Key-value stores such as Cassandra, Project Voldemort, and
Riak are of great value for ephemeral data, and seem of equal value as a data-feed
that provides aggregations to an RDBMS. However, the Document databases such as
MongoDB and CouchDB are ideal for semi-structured data for which no fixed
schema exists; analytics and logging are obvious examples.
NoSQL products, such as MongoDB, tackle the semi-structured
data problem with panache. MongoDB is designed with a simple document-oriented
data model that scales horizontally across multiple servers. It doesn’t impose
a schema, and relies on the application to enforce the data structure. This is
another take on the old ‘EAV’ problem (where you don’t know in advance all the
attributes of a particular entity) It uses a clever replica set design that
allows automatic failover, and uses journaling for data durability.

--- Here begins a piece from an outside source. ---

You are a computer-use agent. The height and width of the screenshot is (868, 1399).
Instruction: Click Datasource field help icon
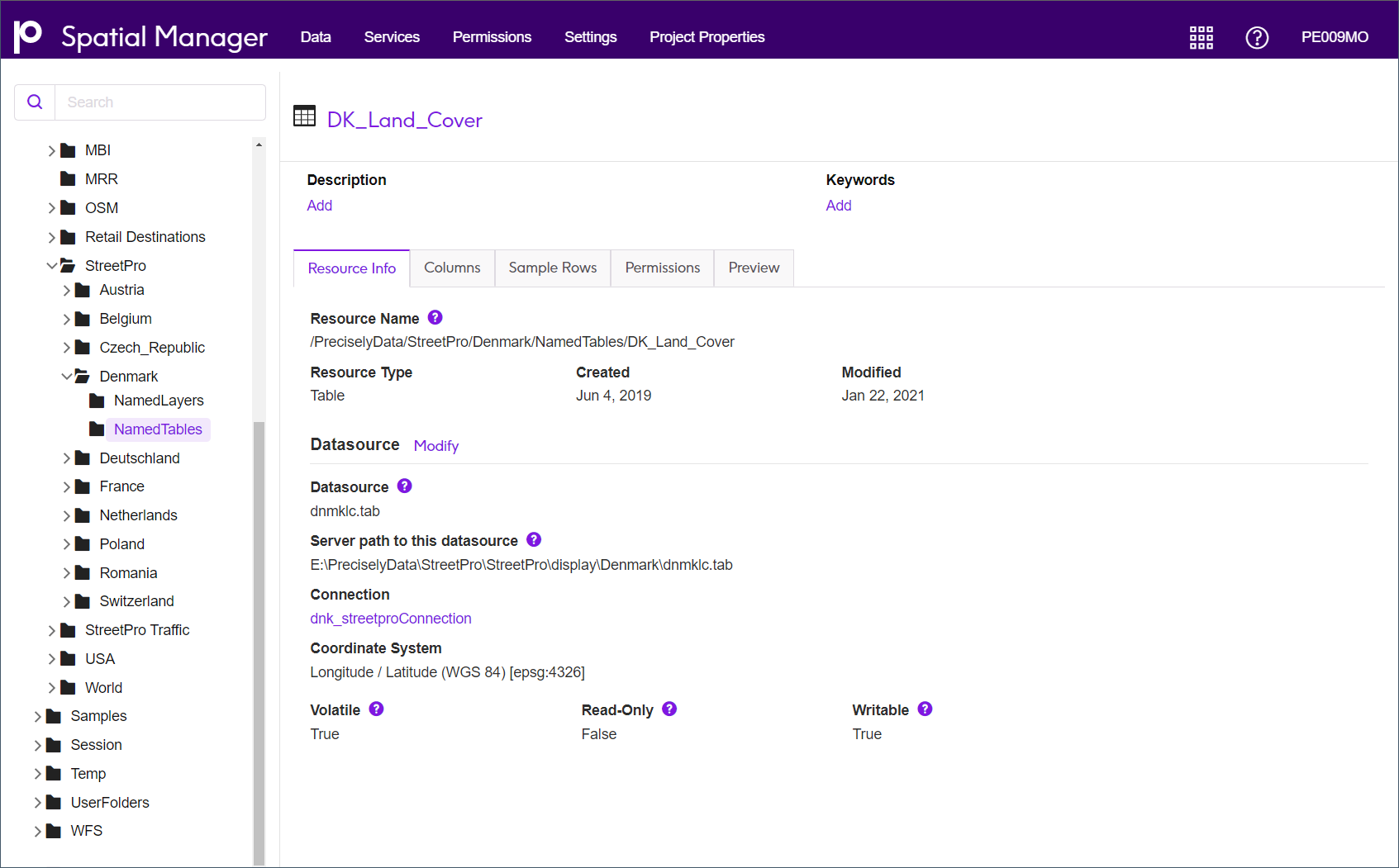pos(404,486)
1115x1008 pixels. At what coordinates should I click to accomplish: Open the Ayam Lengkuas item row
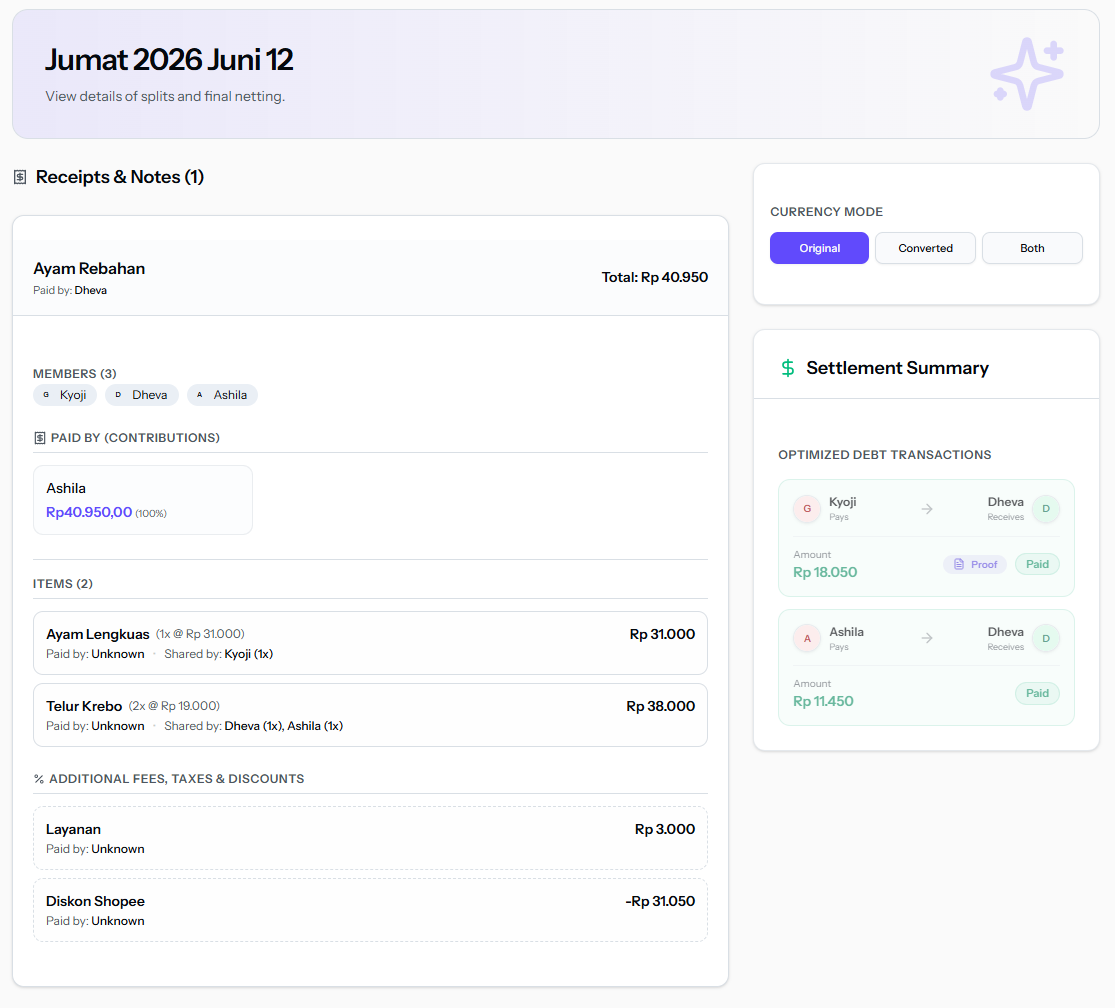tap(370, 643)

It allows
indexing and ad-hoc querying.
However, for SQL Server users, the obvious choice for handling
semi-structured data is Apache Hadoop. There will soon be an ODBC Driver for
Apache Hive .and an Add-in for Excel. Additionally, there are now two
Hadoop-based connectors for SQL Server; the Apache Hadoop connector for SQL
Server 2008 R2, and the SQL Server Parallel Data Warehouse (PDW) connector. We
can connect to Hadoop process the semi-structured data and then store it in SQL
Server.
For one steeped in the culture of Relational SQL Databases,
I might be expected to throw up my hands in the air in a gesture of contempt
for a technology that was, judging by the overblown journalism on the subject,
about to make my own profession as archaic as the Saggar makers bottom knocker
(a potter’s assistant who helped the saggar maker to make the bottom of the
saggar by placing clay in a metal hoop and bashing it). However, on the
contrary, I find that I'm delighted with the advances made by the NoSQL
databases in the past few years. Having the flow of ideas from the NoSQL
providers will knock any trace of complacency out of the providers of
Relational Databases and inspire them into back-fitting some features, such as
horizontal scaling, with sharding and automatic failover into SQL-based RDBMSs.
It will do the breed a power of good to benefit from all this lateral thinking.